Have you ever wondered how we know so much about prehistoric life? Why do you think we know that dinosaurs and other creatures once existed hundreds of millions of years ago? The answer to these questions is the discovery of fossils and their importance to piecing together evidence to indicate that such animals did exist.

Who is Mary Anning?
Mary Anning is known as one of the most famous fossil collectors and palaeontologists in the world. She discovered the first Plesiosaurus known to man and the first pterosaur species found in England.
Her Childhood and Early Career
Mary Anning was born in 1799, in Lyme Regis, Dorset to a working class couple, Richard Anning and Mary Moore. Her father was a cabinet maker and carpenter who also sold coastal fossils to tourists with his wife to make more of an income. Anning’s father taught her about how to clean and polish fossils which sparked her interest in geology from a young age.
When she was eleven years old, her brother Joseph discovered a four-foot long skull of an ichthyosaur (fish lizard) and a year later, Mary excavated the rest of it.
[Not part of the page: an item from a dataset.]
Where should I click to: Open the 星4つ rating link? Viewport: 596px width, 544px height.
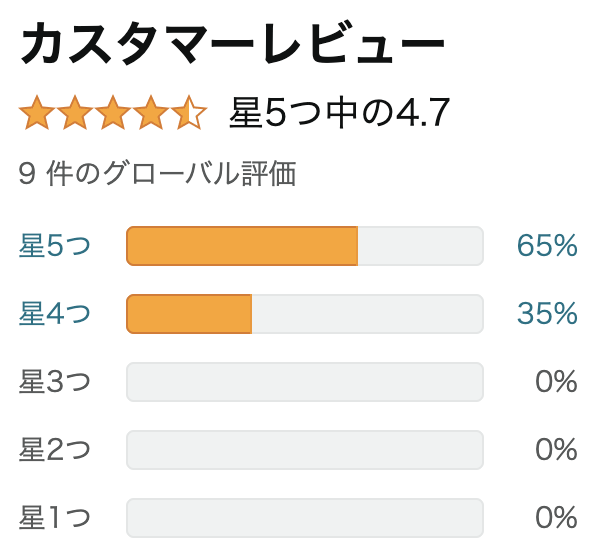coord(55,314)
Around this time, Georges Cuvier, known as the father of palaeontology, had introduced the theory of extinction from which he validated Anning’s discoveries and her expertise to more doubtful scientists.
Due to her having a limited education because of her family’s financial situation, she largely taught herself to read and write and later she began her self studies of geology, anatomy and scientific skeletal sketches.
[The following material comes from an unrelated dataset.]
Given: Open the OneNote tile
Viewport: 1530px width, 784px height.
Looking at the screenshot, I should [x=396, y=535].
When she was around 27 years old, Mary Anning opened her own shop in Lyme Regis called “Anning’s Fossil Depot” where she sold specimens she found in the Blue Lias Cliffs such as belemnites and ammonites to collectors and museum creators worldwide.
The Barriers Mary Anning Faced
Anning faced many social challenges throughout her lifetime because she was a woman and was born into a family of poverty. Being a woman in the Regency Era meant that Mary Anning was banned from joining the Geological Society of London and even attending any of their meetings. Another challenge Anning faced was the fact that a lot of her work and discoveries were not credited to her and instead other men in the field took her achievements as their own.
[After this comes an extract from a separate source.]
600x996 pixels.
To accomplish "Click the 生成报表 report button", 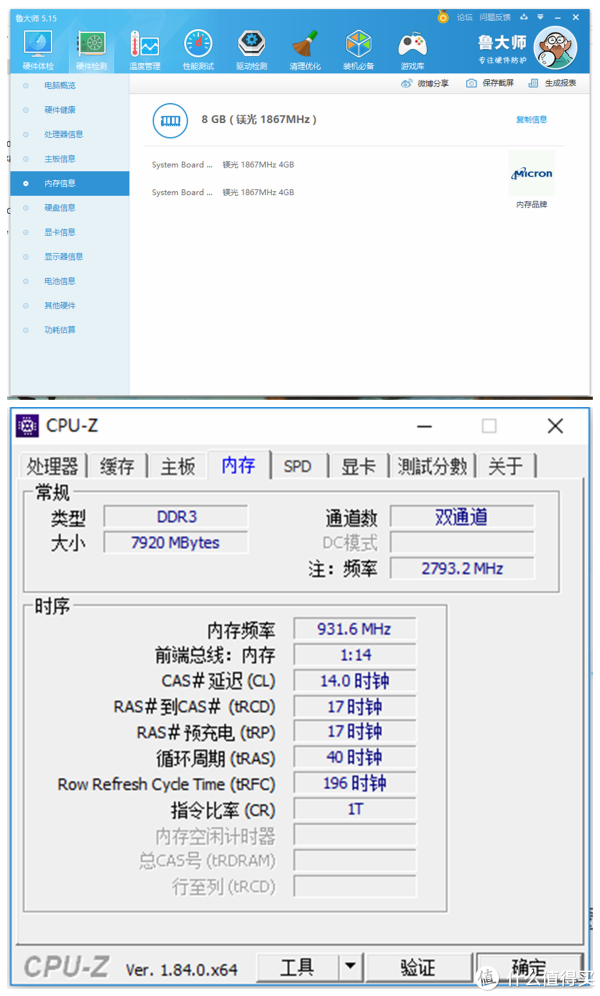I will [552, 83].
Anning is quoted as having said “The world has used me so unkindly, I fear it has made me suspicious of everyone.”
Anna Pinney, a friend of hers, wrote in her diary that Anning believed “these men of learning have sucked her brains, and made a great deal of publishing works of which she furnished the contents, while she derived none of the advantages.”

Her Legacy
Mary Anning died from breast cancer in 1847 and is now buried in St Michael’s Parish Church in Lyme Regis which has since installed a stained glass window in her memory. The Natural History Museum has since described her as the greatest ever fossil collector and in 2010 and she is included in the Royal Society’s list of the top ten most influential women in science.